**Set problem**
Quote all of the records below word for word, leaving out the pictures.

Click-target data
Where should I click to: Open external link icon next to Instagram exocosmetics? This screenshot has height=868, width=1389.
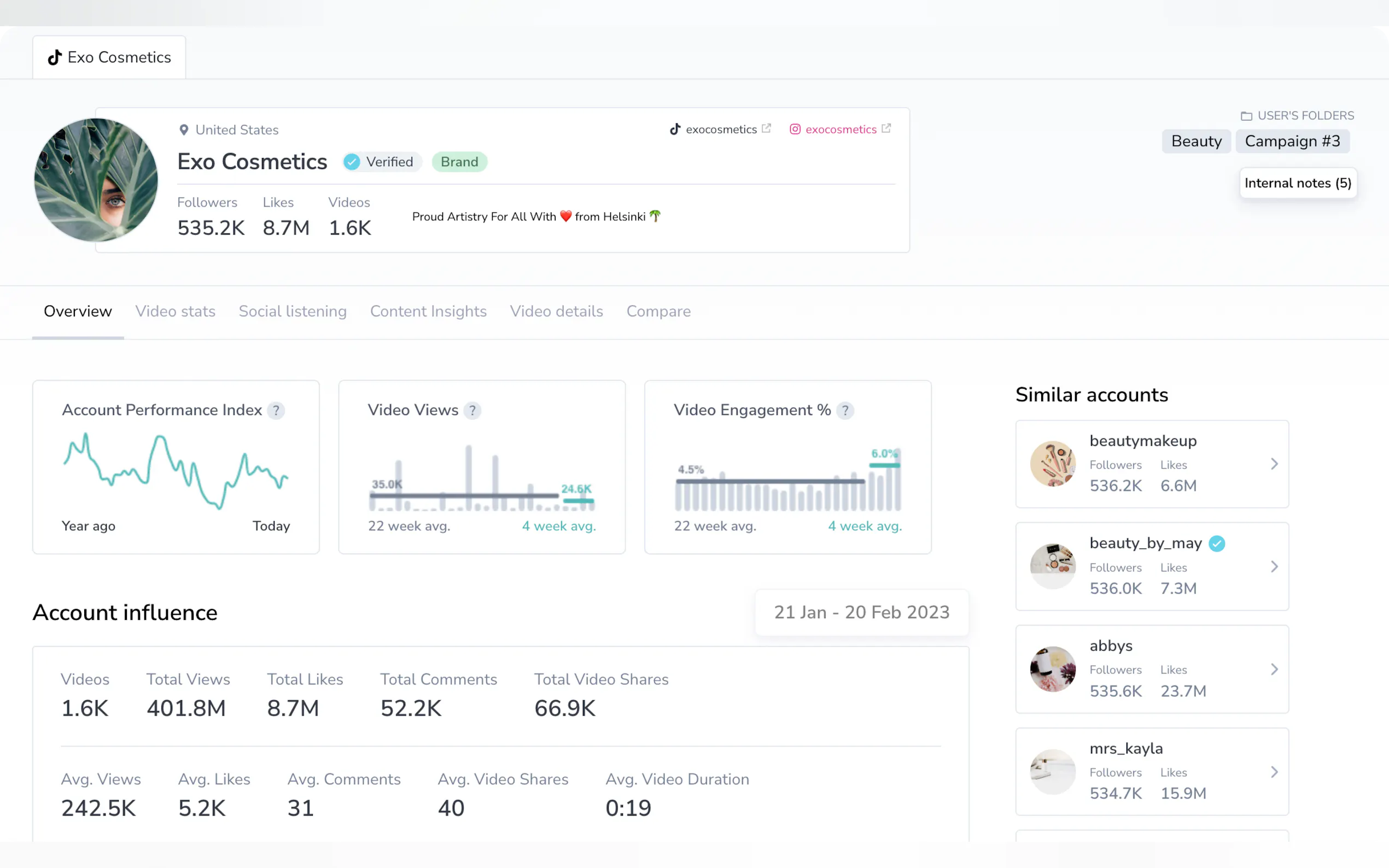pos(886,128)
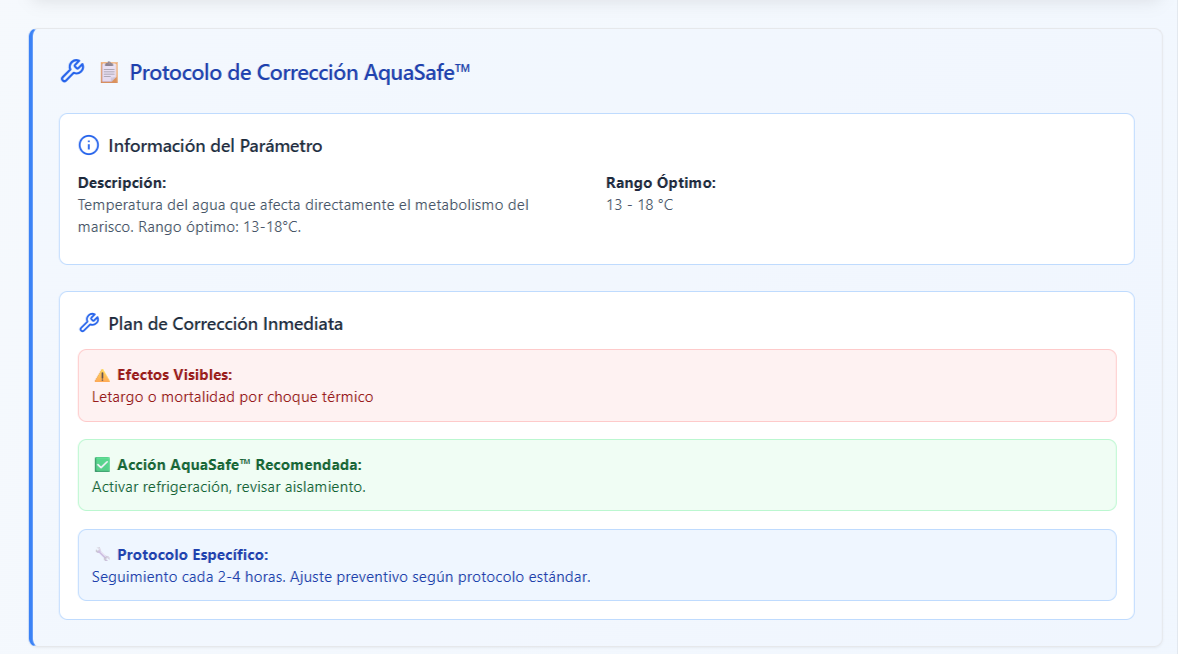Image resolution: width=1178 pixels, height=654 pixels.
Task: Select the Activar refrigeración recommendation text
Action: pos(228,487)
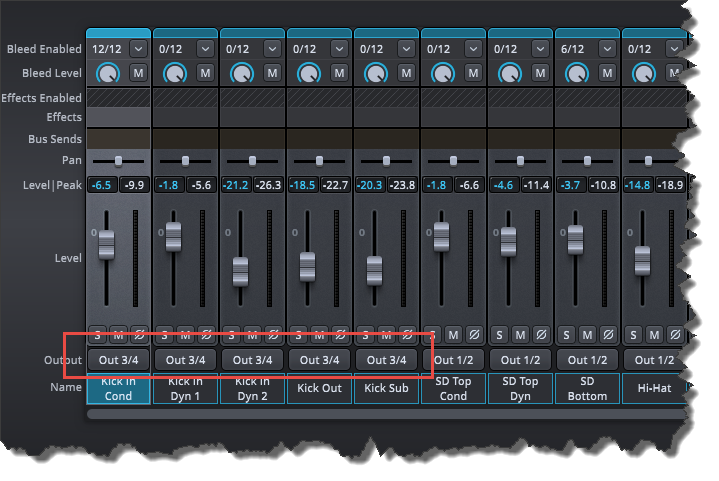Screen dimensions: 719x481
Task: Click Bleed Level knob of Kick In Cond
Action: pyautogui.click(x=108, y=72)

**Exercise output**
Where should I click to: Open external link icon next to Instagram exocosmetics? This screenshot has height=868, width=1389.
pos(886,128)
Image resolution: width=1178 pixels, height=654 pixels.
Task: Select the Activar refrigeración recommendation text
Action: pos(228,487)
Screen dimensions: 719x481
Task: Click Bleed Level knob of Kick In Cond
Action: pyautogui.click(x=108, y=72)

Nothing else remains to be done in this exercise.